> [Activity]:
In the listing below, tally the lines that hold "centres" and report that number by itself.

>>>

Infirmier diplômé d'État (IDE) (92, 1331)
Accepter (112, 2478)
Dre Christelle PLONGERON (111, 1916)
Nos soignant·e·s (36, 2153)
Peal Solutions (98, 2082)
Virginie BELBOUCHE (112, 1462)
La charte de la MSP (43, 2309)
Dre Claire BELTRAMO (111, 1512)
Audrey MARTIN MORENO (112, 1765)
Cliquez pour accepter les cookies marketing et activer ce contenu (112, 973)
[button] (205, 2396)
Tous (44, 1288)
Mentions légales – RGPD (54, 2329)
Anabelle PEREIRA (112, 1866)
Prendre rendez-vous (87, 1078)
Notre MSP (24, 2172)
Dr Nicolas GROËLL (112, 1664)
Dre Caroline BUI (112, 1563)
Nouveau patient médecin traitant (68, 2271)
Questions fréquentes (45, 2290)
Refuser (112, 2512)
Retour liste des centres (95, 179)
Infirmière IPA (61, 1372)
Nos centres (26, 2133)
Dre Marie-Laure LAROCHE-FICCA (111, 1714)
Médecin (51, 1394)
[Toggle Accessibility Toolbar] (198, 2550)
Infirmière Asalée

<<<

> [Exercise response]:
2